Segment Start: RECORDS TO PROCESS

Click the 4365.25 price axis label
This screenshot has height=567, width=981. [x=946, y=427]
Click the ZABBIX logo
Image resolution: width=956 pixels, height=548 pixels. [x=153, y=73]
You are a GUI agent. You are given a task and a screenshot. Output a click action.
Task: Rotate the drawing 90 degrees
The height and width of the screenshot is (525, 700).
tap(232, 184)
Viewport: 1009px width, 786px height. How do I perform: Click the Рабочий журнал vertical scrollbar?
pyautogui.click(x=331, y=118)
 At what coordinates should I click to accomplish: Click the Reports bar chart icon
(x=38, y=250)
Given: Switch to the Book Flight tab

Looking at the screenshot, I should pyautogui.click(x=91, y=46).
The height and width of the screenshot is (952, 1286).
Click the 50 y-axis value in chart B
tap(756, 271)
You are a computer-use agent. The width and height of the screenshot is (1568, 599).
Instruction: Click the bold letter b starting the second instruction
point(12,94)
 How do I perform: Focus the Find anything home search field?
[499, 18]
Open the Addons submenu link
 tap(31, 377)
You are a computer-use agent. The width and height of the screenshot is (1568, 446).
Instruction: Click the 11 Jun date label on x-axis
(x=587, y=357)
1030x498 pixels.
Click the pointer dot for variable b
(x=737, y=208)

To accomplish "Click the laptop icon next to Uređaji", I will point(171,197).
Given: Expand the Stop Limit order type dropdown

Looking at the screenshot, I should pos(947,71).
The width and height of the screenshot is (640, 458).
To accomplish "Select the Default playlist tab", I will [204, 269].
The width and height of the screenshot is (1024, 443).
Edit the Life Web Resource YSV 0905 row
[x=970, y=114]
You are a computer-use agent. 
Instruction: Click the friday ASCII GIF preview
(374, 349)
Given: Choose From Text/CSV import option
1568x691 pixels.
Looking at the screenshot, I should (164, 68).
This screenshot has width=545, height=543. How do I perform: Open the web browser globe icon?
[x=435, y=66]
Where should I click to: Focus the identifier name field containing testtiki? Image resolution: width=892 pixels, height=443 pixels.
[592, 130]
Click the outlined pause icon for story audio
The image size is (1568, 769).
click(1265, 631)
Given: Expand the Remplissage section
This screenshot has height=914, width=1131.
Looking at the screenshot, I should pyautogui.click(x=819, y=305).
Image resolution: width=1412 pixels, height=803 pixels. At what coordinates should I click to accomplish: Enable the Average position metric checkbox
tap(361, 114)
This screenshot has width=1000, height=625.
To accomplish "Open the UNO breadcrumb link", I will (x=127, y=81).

Segment End: RECORDS TO PROCESS

**ACTIVITY:**
Each line from the one with "Viewport: 1009px width, 786px" through the last line of the records above must be retyped exactly, and no other line may be given.

**RESULT FOR THIS EXERCISE:**
Viewport: 1009px width, 786px height. How do I perform: Click the Рабочий журнал vertical scrollbar?
pyautogui.click(x=331, y=118)
 At what coordinates should I click to accomplish: Click the Reports bar chart icon
(x=38, y=250)
Given: Switch to the Book Flight tab

Looking at the screenshot, I should pyautogui.click(x=91, y=46).
The height and width of the screenshot is (952, 1286).
Click the 50 y-axis value in chart B
tap(756, 271)
You are a computer-use agent. The width and height of the screenshot is (1568, 599).
Instruction: Click the bold letter b starting the second instruction
point(12,94)
 How do I perform: Focus the Find anything home search field?
[499, 18]
Open the Addons submenu link
 tap(31, 377)
You are a computer-use agent. The width and height of the screenshot is (1568, 446).
Instruction: Click the 11 Jun date label on x-axis
(x=587, y=357)
1030x498 pixels.
Click the pointer dot for variable b
(x=737, y=208)

To accomplish "Click the laptop icon next to Uređaji", I will point(171,197).
Given: Expand the Stop Limit order type dropdown

Looking at the screenshot, I should pos(947,71).
The width and height of the screenshot is (640, 458).
To accomplish "Select the Default playlist tab", I will [204, 269].
The width and height of the screenshot is (1024, 443).
Edit the Life Web Resource YSV 0905 row
[x=970, y=114]
You are a computer-use agent. 
Instruction: Click the friday ASCII GIF preview
(374, 349)
Given: Choose From Text/CSV import option
1568x691 pixels.
Looking at the screenshot, I should (164, 68).
This screenshot has width=545, height=543. How do I perform: Open the web browser globe icon?
[x=435, y=66]
Where should I click to: Focus the identifier name field containing testtiki? Image resolution: width=892 pixels, height=443 pixels.
[592, 130]
Click the outlined pause icon for story audio
The image size is (1568, 769).
click(1265, 631)
Given: Expand the Remplissage section
This screenshot has height=914, width=1131.
Looking at the screenshot, I should pyautogui.click(x=819, y=305).
Image resolution: width=1412 pixels, height=803 pixels. At what coordinates should I click to accomplish: Enable the Average position metric checkbox
tap(361, 114)
This screenshot has width=1000, height=625.
To accomplish "Open the UNO breadcrumb link", I will (x=127, y=81).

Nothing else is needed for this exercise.